1° Que, dans toutes les écoles laïques rurales, des cantines scolaires soient organisées, aux frais des municipalités, sous forme de soupes chaudes, à midi, pendant les mois rigoureux de l’année ; 

2° Que la surveillance des réfectoires puisse être faite par une personne étrangère à l’enseignement. 



Œuvres post-scolaires


Que tous les ministres de la République se déclarent favorables aux œuvres post-scolaires en autorisant, par des circulaires rendues publiques, tous les fonctionnaires placés sous leurs ordres à y coopérer, en dehors des heures de travail exigées par leur service. 



Accès dans les trains. 


Que la Compagnie du Midi, imitant en cela les autres Compagnies, accorde aux instituteurs munis de cartes à demi-tarif délivrées par le ministère de l’instruction publique, le libre accès dans tous les trains. 

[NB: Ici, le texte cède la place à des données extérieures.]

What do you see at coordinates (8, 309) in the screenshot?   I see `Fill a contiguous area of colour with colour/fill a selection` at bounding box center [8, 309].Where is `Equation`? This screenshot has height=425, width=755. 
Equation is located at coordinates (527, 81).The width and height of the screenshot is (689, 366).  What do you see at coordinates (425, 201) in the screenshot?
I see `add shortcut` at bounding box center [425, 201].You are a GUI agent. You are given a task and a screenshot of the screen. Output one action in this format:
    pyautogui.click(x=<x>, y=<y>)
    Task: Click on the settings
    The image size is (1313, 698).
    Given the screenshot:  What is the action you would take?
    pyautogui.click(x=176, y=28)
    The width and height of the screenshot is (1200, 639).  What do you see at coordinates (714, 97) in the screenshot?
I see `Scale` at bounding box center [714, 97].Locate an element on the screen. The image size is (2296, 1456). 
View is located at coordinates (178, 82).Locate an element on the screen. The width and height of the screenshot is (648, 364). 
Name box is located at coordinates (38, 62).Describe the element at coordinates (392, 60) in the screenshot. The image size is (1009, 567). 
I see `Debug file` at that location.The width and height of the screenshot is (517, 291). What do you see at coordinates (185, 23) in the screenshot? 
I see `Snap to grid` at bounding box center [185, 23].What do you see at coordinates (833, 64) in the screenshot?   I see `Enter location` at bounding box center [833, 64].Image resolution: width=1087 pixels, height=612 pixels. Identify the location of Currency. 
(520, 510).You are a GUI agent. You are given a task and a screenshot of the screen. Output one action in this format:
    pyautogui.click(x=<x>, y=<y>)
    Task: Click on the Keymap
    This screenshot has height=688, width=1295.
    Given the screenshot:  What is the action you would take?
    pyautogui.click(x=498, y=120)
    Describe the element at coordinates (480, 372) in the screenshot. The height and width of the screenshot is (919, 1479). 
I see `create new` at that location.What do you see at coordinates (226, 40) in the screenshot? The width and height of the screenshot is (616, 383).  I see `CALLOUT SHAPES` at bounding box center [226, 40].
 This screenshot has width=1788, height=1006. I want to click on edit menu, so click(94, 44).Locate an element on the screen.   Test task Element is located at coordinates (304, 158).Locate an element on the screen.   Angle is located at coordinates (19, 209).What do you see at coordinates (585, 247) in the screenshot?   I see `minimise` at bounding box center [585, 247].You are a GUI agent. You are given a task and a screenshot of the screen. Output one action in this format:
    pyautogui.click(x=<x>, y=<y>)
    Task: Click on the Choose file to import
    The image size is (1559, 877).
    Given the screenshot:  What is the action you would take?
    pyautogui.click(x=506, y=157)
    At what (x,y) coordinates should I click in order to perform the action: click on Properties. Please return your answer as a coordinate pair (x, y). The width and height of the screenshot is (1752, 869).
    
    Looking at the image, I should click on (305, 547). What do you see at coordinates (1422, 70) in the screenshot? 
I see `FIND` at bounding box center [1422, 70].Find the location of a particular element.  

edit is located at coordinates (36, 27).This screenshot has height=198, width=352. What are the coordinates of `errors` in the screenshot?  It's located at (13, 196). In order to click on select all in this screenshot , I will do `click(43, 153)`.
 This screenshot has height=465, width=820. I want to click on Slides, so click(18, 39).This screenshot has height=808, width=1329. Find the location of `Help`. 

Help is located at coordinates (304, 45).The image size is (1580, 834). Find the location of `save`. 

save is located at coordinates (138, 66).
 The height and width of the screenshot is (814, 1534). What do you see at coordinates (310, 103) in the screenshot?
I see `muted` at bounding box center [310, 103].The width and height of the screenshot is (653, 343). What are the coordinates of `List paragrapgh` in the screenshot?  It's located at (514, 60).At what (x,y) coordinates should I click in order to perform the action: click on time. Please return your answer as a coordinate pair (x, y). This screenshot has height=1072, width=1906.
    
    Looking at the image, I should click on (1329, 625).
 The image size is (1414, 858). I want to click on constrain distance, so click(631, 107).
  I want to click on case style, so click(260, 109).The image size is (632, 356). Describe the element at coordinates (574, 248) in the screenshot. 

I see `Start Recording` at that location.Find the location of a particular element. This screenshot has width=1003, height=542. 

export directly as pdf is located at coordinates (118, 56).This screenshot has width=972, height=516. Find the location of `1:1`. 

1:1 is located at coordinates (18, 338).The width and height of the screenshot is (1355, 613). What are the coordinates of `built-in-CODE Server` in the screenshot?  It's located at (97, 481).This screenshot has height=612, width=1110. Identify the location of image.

L’éducation sociale populaire. 


Qu’il soit fait, dans les écoles préparatoires au professorat de jeunes filles et dans toutes les écoles normales, une place à l’éducation sociale populaire. 



L’écriture droite


Que l’écriture droite soit admise à l’égal de l’écriture penchée dans les écoles et les examens. 



La gratuité au Salon. 


Que la gratuité du Salon annuel de peinture soit rétablie les jeudis et dimanches, comme cela a existé autrefois.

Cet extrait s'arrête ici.